Using custom MembershipProvider and Roleprovider in IIS 7.0

1.1k views Asked by At

I'm writing a ASP.NET MVC 3 web site. This is my custom MembershipProvider (only ValidateUser realized):

public class RFMMembershipProvider : MembershipProvider
{
    IUserService userService = new UserService();

    public override bool ValidateUser(string username, string password)
    {
        return password.GetHashCode().ToString() == userService.GetUser(username).Pass;
    }
...
}

and my Roleprovider (realized only GetRolesForUser)

public class RFMRoleProvider : RoleProvider
{
    IUserService userService = new UserService();

    public override string[] GetRolesForUser(string username)
    {
        return new string[] { userService.GetRolesForUser(username).Name };
    }
...
}

my web.config part

...
<system.web>

<roleManager enabled="true" defaultProvider="RFMRoleProvider">
  <providers>
    <clear/>
    <add name="RFMRoleProvider" type="RFMSite.WebUI.RFMRoleProvider, RFMSite"/>
  </providers>
</roleManager>

<membership defaultProvider="RFMMembershipProvider"
            >
  <providers>
    <clear/>
    <add name="RFMMembershipProvider"
         type="RFMSite.WebUI.RFMMembershipProvider, RFMSite"
         />
  </providers>
</membership>

<authentication mode="Forms" >
  <forms loginUrl="~/Account/LogOn" timeout="2880">
  </forms>
</authentication>

on LogOn action:

...
 if (Membership.ValidateUser(username, password))
            {
                FormsAuthentication.SetAuthCookie(username, true);
                return RedirectToAction("Files", "Admin");
            }
...
return View();

So the question is Why when I publish site on IIS 7.0 Membership.ValidateUser(username, password) always returns false? It works NORMAL on local asp.net development server. The connection with MSSQL Server is OK (I can get any data and display it when website deployed)? No exception happens, just always returns false...

2

There are 2 answers

3
Michael Edenfield On BEST ANSWER

Are you sure you're calling the exact same code locally and in production? I'm suspicious that your code will ever work except by accident.

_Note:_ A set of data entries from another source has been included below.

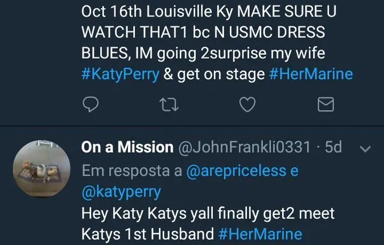Open the #KatyPerry hashtag
The height and width of the screenshot is (245, 384).
pos(120,74)
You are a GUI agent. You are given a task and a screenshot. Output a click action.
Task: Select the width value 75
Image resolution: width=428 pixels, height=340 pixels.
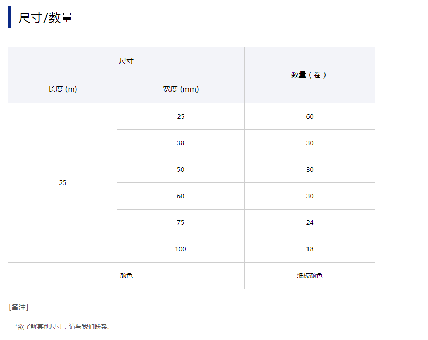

Specifically, I doubt that String.GetHashCode() will ever return something that matches a password from your database, unless your users are in the habit of using long random numbers for their passwords. GetHashCode is for building hash tables, not for securing passwords. I think you are confusing it with HashPasswordForStoringInConfigFile, or something similar.

EDIT for clarity:

I don't know for sure that GetHashCode is your problem but I don't see anything else obviously wrong. It would be easy enough to test: log your hash codes to a log file, since they're temporary anyway (as you noted in the comment).

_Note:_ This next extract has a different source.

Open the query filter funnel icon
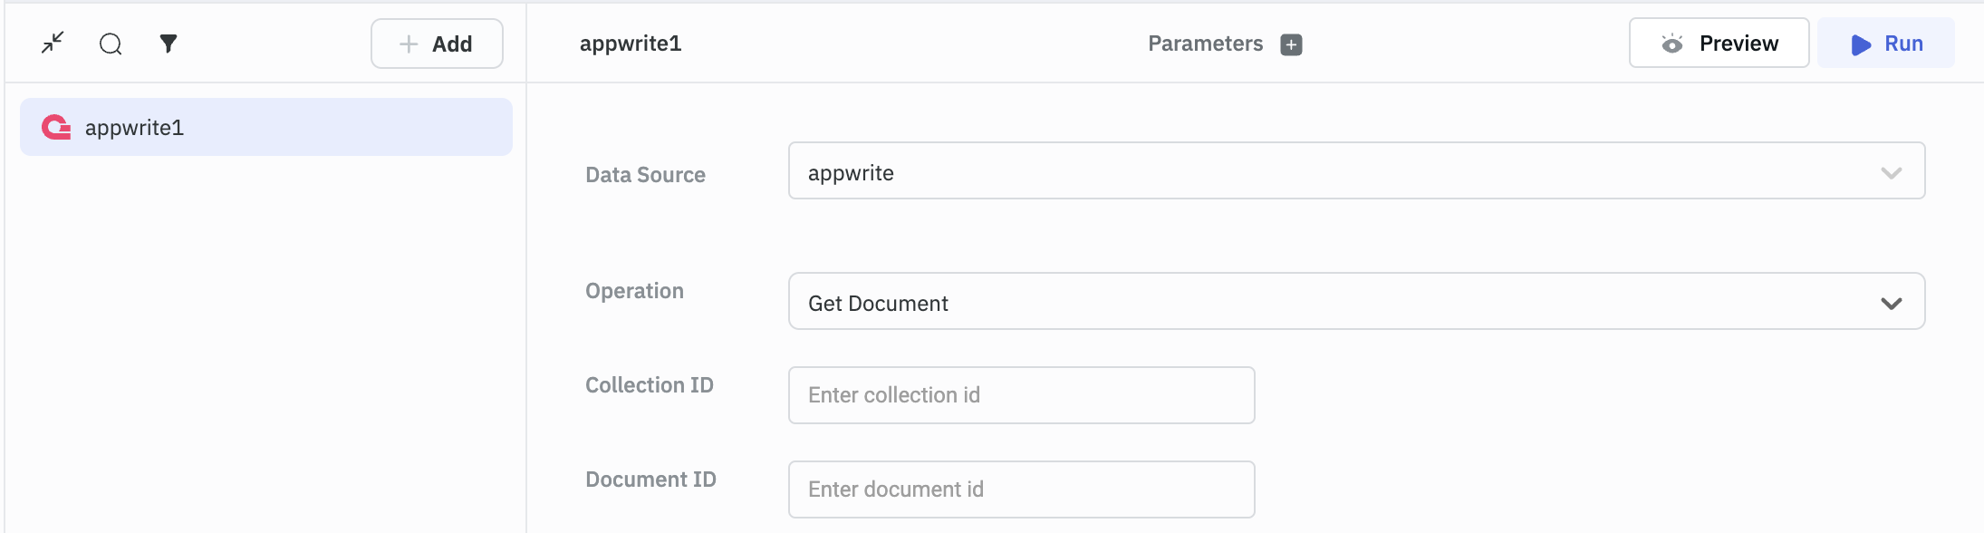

And yes, GetHashCode could easily change when you deployed; if you are running a different architecture, for example, or against a newer version of the Framework, the exact value that gets returned from GetHashCode can definitely be different.

0
Ladislav Mrnka On

Don't use GetHashCode for this purpose! Use MD5 or SHA1 security hashes which are always the same. GetHashCode can return different values between different versions of .NET framework. It also returns different values when used on 32-bit and 64-bit system.